The Seoul Central Prosecutors’ Office said it was analyzing data presented by the Financial Services Commission to enable it to summon bank employees.
The commission said on Wednesday that it would suspend the bank’s local proprietary securities and exchange-listed derivatives trading for six months from April 1, the toughest ever penalty against a foreign securities firm.
It also filed a complaint with prosecutors against Deutsche Bank Korea and five employees — three in Hong Kong, one brokerage unit official in New York and one in Seoul.
They are suspected of gaining 44.8 billion won (US$39.8 million) through illegal trading, it said.
Deutsche Bank expressed regret, but said the move would disrupt “only a small fraction of its business” in South Korea.
“The subject matter of the referral is confined to very specific areas of trading activity and the majority of Deutsche Bank’s activities in [South] Korea will continue to operate normally,” it said in a statement.

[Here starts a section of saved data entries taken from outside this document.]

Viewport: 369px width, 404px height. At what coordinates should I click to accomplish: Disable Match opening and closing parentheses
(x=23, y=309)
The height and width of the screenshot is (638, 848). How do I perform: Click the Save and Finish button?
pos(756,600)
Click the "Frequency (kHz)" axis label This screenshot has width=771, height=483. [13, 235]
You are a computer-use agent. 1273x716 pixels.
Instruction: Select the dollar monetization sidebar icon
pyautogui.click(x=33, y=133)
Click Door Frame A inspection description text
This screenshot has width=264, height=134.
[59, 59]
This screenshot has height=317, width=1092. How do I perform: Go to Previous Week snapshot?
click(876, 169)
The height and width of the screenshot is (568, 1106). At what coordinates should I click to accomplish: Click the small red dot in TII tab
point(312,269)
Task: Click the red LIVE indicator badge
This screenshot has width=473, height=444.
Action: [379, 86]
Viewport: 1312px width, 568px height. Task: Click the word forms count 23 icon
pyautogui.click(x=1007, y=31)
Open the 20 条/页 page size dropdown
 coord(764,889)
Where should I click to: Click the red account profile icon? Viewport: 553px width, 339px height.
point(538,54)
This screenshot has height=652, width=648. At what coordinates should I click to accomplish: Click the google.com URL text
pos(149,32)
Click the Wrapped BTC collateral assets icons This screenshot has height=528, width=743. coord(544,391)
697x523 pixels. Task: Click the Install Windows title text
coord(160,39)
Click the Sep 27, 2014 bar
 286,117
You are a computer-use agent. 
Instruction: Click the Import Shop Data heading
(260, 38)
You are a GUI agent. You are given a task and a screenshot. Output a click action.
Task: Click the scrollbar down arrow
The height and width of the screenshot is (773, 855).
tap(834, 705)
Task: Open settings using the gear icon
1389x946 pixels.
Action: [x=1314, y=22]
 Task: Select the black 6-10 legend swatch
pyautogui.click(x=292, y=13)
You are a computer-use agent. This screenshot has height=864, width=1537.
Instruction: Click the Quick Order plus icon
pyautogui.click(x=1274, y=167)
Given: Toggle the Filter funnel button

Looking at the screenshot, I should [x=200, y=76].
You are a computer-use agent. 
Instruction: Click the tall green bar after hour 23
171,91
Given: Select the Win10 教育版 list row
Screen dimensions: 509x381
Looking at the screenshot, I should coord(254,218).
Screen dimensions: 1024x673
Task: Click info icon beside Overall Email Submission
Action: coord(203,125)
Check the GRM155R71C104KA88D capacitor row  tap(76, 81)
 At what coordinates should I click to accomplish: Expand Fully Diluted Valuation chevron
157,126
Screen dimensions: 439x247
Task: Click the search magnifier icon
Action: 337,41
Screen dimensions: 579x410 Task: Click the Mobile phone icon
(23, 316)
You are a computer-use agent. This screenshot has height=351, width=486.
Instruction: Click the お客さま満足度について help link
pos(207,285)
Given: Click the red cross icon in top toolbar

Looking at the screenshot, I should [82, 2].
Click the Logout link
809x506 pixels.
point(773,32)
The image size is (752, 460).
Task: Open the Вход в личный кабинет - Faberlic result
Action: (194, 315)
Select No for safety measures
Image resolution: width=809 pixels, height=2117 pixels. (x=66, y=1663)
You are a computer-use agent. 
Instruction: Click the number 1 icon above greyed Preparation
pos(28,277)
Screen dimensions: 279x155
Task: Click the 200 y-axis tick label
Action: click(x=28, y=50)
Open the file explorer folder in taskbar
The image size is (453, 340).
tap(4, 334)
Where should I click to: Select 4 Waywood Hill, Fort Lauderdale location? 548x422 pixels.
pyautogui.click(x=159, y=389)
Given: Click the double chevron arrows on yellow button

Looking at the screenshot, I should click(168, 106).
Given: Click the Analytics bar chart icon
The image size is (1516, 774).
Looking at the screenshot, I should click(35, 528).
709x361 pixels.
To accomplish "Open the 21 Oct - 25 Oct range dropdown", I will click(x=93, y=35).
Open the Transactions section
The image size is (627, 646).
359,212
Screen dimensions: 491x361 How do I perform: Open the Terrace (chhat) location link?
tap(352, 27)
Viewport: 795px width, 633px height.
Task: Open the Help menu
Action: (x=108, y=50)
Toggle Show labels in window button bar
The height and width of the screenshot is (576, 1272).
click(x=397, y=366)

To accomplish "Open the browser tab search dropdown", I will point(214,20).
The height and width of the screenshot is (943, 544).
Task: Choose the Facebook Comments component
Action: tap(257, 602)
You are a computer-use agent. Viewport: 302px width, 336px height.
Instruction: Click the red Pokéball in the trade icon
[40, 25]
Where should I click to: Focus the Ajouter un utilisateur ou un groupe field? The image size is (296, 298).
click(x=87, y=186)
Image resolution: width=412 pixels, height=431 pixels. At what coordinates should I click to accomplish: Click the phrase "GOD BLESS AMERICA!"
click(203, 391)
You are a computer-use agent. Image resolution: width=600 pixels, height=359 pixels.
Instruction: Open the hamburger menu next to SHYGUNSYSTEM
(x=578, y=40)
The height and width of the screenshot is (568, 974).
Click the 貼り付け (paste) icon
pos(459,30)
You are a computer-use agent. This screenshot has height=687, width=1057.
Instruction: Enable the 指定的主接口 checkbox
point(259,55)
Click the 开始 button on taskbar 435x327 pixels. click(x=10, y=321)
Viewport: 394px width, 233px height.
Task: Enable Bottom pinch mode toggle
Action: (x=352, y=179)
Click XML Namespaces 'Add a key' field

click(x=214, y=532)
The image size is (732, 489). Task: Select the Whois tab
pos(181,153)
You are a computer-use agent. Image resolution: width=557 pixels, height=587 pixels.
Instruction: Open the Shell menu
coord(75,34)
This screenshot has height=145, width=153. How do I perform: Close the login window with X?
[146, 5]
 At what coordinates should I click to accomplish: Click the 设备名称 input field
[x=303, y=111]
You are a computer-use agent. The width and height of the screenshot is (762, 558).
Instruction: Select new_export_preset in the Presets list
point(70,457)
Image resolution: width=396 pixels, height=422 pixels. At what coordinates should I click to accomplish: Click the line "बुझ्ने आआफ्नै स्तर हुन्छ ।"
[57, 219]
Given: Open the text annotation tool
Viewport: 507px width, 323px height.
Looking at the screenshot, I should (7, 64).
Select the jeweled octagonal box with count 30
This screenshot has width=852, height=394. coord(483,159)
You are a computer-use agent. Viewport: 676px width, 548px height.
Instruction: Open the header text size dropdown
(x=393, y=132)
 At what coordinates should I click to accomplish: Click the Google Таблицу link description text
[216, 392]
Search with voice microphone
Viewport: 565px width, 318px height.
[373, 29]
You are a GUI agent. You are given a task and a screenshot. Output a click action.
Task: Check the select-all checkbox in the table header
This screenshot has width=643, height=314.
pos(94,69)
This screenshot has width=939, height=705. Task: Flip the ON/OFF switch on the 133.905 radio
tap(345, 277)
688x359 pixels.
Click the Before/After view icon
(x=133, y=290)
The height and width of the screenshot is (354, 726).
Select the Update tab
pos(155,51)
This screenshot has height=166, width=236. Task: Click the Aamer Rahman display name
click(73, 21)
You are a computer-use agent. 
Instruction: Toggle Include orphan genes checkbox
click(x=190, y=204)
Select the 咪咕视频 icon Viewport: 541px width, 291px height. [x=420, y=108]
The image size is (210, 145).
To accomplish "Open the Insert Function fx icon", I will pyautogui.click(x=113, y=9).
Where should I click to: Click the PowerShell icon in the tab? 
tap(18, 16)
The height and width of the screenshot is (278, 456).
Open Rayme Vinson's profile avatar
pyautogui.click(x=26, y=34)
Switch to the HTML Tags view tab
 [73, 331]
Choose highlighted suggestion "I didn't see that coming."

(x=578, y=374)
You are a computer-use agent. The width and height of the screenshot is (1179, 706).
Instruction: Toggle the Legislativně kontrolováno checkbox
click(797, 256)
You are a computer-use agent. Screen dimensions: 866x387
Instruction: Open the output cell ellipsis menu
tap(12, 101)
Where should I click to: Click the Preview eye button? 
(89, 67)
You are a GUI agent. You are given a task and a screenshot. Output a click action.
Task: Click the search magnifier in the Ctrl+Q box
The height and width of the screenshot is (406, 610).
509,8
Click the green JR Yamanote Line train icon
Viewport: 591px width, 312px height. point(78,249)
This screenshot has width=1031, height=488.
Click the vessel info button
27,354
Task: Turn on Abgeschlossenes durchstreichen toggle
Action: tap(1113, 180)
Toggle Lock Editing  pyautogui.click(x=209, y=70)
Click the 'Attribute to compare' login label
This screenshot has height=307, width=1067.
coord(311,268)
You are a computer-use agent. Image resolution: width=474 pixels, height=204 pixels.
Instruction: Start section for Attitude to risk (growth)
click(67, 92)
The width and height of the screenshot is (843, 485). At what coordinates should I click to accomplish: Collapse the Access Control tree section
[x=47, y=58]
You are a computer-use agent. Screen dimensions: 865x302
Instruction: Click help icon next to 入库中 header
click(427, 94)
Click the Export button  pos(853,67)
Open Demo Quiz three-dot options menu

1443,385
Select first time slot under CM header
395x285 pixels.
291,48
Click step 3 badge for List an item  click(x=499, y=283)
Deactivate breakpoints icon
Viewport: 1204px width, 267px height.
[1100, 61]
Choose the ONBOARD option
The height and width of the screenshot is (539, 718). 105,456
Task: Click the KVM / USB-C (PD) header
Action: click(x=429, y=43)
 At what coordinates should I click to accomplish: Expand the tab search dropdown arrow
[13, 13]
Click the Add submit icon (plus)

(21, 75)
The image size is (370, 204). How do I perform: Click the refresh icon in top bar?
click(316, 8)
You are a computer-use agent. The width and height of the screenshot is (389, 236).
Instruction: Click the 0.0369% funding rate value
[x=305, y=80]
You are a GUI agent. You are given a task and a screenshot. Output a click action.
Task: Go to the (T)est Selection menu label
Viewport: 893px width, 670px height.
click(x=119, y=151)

The German bank’s Hong Kong unit and local securities unit have been under investigation for alleged market manipulation and unfair transactions that occurred on Nov. 1, an options expiry day.
On that day the benchmark KOSPI index fell 48 points in the last 10 minutes of trading because of arbitrage trading between the spot and futures markets. During that time, about 2.4 trillion won in sell orders from foreign investors were processed, most of them through Deutsche Bank’s local securities unit. The KOSPI ended 53.12 points, or 2.79 percent, lower at 1,914.73.
Seoul, in common with other developing markets, has grown increasingly concerned at potential risks posed by rapid foreign capital flows. Last month, authorities announced new rules designed to reduce the risk of volatility triggered by derivatives trading.